[Netarchivesuite-users] RE Pause and inactivity of crawls
sara.aubry at bnf.fr
sara.aubry at bnf.fr
Wed Feb 3 18:20:30 CET 2010
Hi Eleonora,
Short answer is no.
Here is a detailled answer from Soren who explained us how inactivity
check is working.
Sara
-------
The inactivity checks are done in the HeritrixLauncher.doCrawlLoop()
method.
Step 1: Request how KBsPerSecond Heritrix is fetching and if Heritrix is
paused
processedKBPerSec = heritrixController.getCurrentProcessedKBPerSec();
paused = heritrixController.isPaused();
Step 2: If Heritrix is doing anything right now (processedKBPerSec > 0) or
it is paused (paused == true), we set the value lastTimeReceiveData to
current time thereby effectively saying we are still active in step 5
(processedKBPerSec > 0 || paused) {
lastTimeReceivedData = System.currentTimeMillis();
}
Step 3: Fetch number of active heritrix Threads (ToeThreads) and
information about paused status
activeToeCount = heritrixController.getActiveToeCount();
paused = heritrixController.isPaused();
Step 4: If number of active ToeThreads > 0 or it is paused (paused ==
true), The time for last time we saw Heritrix having active ToeThreads
(lastNonZeroActiveQueuesTime) are set to current time thereby effectively
saying we are still active in step 5
if (activeToeCount > 0 || paused) {
lastNonZeroActiveQueuesTime = System.currentTimeMillis();
}
Step 5: Determine whether or not we should request Heritrix to stop the
crawl.
This is determined by the following if-clause, which - if true - sends a
request to Heritrix to stop the crawl:
if ((lastNonZeroActiveQueuesTime + timeOutInMillis
< System.currentTimeMillis())
|| (lastTimeReceivedData + timeOutInMillisReceivedData
< System.currentTimeMillis())) {
If we are paused this will always be false.

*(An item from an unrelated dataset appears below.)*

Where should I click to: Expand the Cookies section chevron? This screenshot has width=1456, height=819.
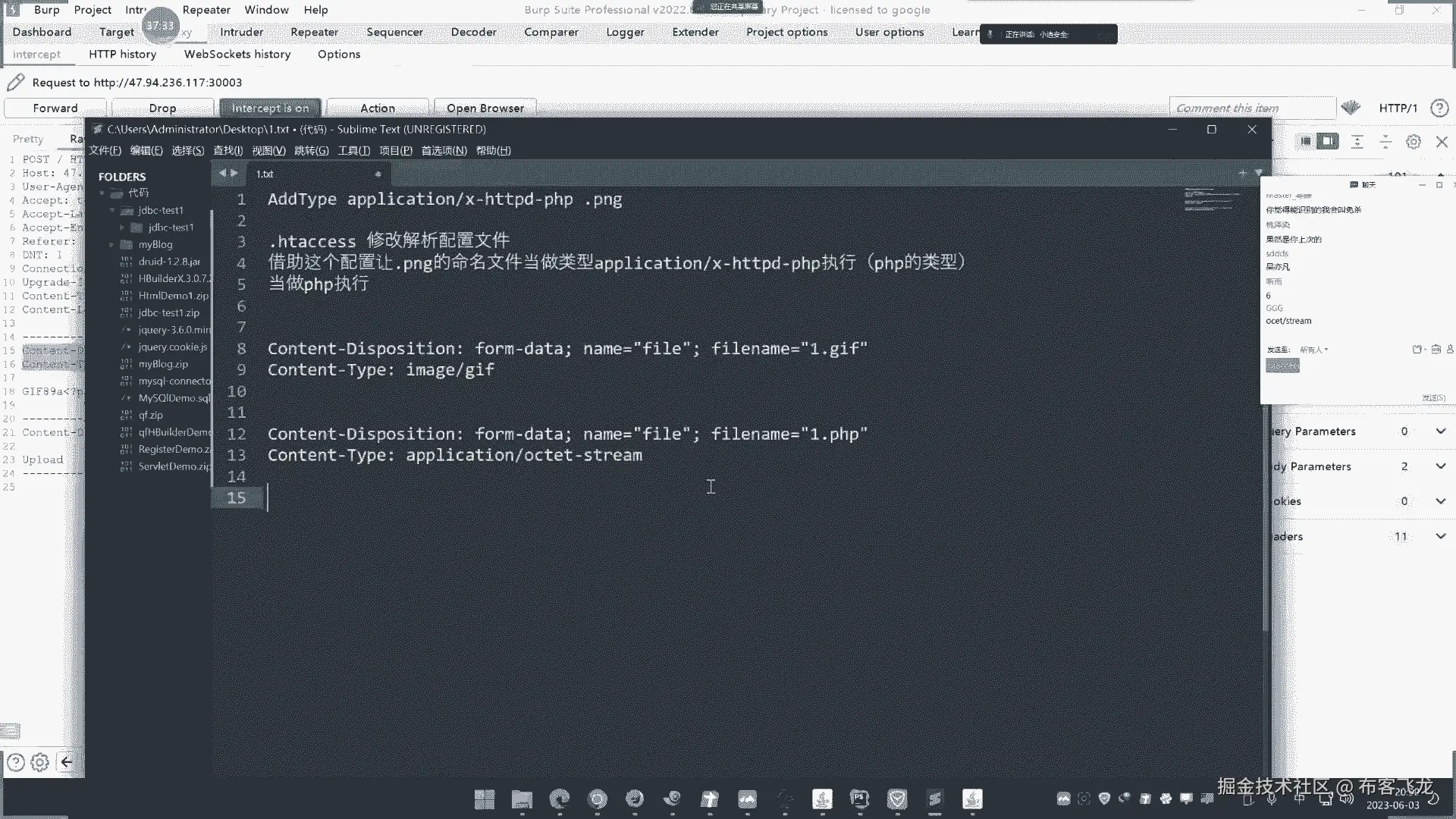(x=1440, y=501)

If we have active toethreads, the first part will be false
If Heritrix have fetched data since last time around the loop, the second
part will false.
That means, that for this check to fail we must have active toethreads and
processedKBPerSec > 0
The check can also fail (No inactivity abort) if enough time hasn't
elapsed since we saw active Toethreads
(defined by setting HarvesterSettings.INACTIVITY_TIMEOUT_IN_SECS) or
enough time hasn't elapsed since we last received data (defined by setting
HarvesterSettings.CRAWLER_TIMEOUT_NON_RESPONDING)
Note:
timeOutInMillis corresponds to setting
HarvesterSettings.INACTIVITY_TIMEOUT_IN_SECS
timeOutInMillisReceivedData corresponds to setting
HarvesterSettings.CRAWLER_TIMEOUT_NON_RESPONDING
I hope that this doesn't confuse further.
A suggestion could be to bypass this inactivity abortion by raising the
values of these timeout-values significantly (eg. to hours instead of
minutes; using 180000 instead of 1800)
Regards
Søren
Message de : Nicchiarelli Eleonora <eleonora.nicchiarelli at onb.ac.at>
03/02/2010 17:46
Envoyé par :
<netarchivesuite-users-bounces at lists.gforge.statsbiblioteket.dk>
Veuillez répondre à
<netarchivesuite-users at lists.gforge.statsbiblioteket.dk>
Pour
<netarchivesuite-users at lists.gforge.statsbiblioteket.dk>
Copie
Objet
[Netarchivesuite-users] Pause and inactivity of crawls
Dear all,
a question about job pausing in NAS 3.10.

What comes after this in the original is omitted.